Detalhes dos relatórios da Polícia Federal
As apurações conduzidas pelos investigadores federais identificaram diálogos mantidos a partir da quebra de sigilo do telefone celular do ex-banqueiro. De acordo com os registros policiais, Vorcaro utilizava recursos de mensagens temporárias e anotações para comunicação. Entre os trechos recuperados pelas autoridades, consta um texto enviado em novembro de 2025 no qual o investigado afirmava tentar se antecipar às ações dos agentes de fiscalização.
O presidente do STF pontuou que os indícios apresentados exigem o devido encaminhamento dentro dos ritos do tribunal.
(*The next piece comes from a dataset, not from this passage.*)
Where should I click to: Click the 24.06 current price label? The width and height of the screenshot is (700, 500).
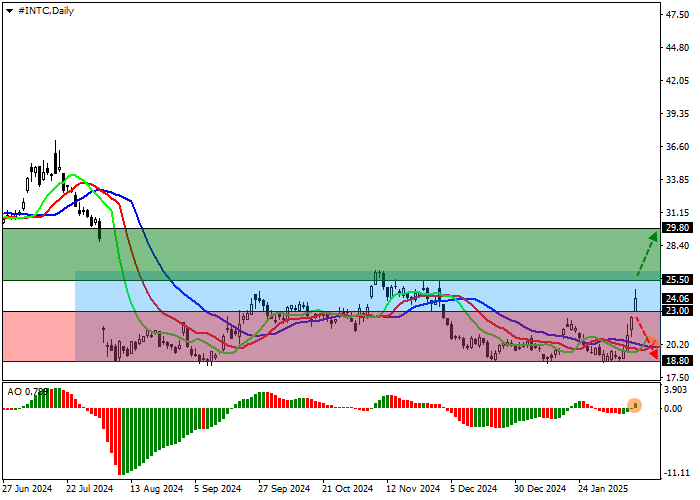[x=678, y=298]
Fachin reiterou que anunciará as decisões pertinentes assim que concluir a análise detalhada dos fatos e do material encaminhado aos autos.
Manifestação da Procuradoria-Geral da República
Paralelamente às declarações da Presidência, o procurador-geral da República, Paulo Gonet, apresentou manifestação defendendo a nulidade de atos da investigação. No entendimento enviado à Corte, a abertura de diligências específicas envolvendo ministros demandaria autorização prévia do plenário e encaminhamento direto pela Presidência do tribunal.
O posicionamento da PGR contesta os desdobramentos ordenados no processo e argumenta que o aprofundamento das apurações deve respeitar as competências regimentais. O presidente do STF deve consolidar a análise dos relatórios nos próximos dias para definir o andamento regimental do caso no Supremo.